As far back as 1896, losers have accepted defeat publicly, usually with haste and most often with professions (at least publicly) of support for the winner.

Democrat William Jennings Bryan lost that last contest of the 19th century, sending a telegram to Republican William McKinley: “I hasten to extend my congratulations. We have submitted the issue to the American people and their will is law.”
In each of the 30 contests that followed, the losers let the world know — first by public speech, then by movie newsreel, then radio address and, finally, on live television — that the campaign had ended and the other side won.

While public addresses are not required, they have become custom, along with their archetypal contents: acknowledging defeat, congratulating the victor, urging the country to unify for the common good and suggesting the vanquished combatant will continue to fight for the causes they believe in.

Over the decades, the defeated occasionally have sounded profound notes of grace.

(Entries on where items appear)
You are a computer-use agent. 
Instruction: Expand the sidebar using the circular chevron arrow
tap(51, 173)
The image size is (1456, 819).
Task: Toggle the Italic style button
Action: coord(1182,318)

## REQUIRED TASK
Decide whether each statement agrees with the passage on election concessions, answering yes or no and quoting the words of the passage that settle it. 1. Bryan conceded to McKinley by telegram. 2. Losing candidates are required to give a public address. 3. In some of the contests after 1896, the loser never announced that the other side had won.

## TASK OUTPUT
1. Yes: "sending a telegram to Republican William McKinley"
2. No: "While public addresses are not required, they have become custom"
3. No: "In each of the 30 contests that followed, the losers let the world know"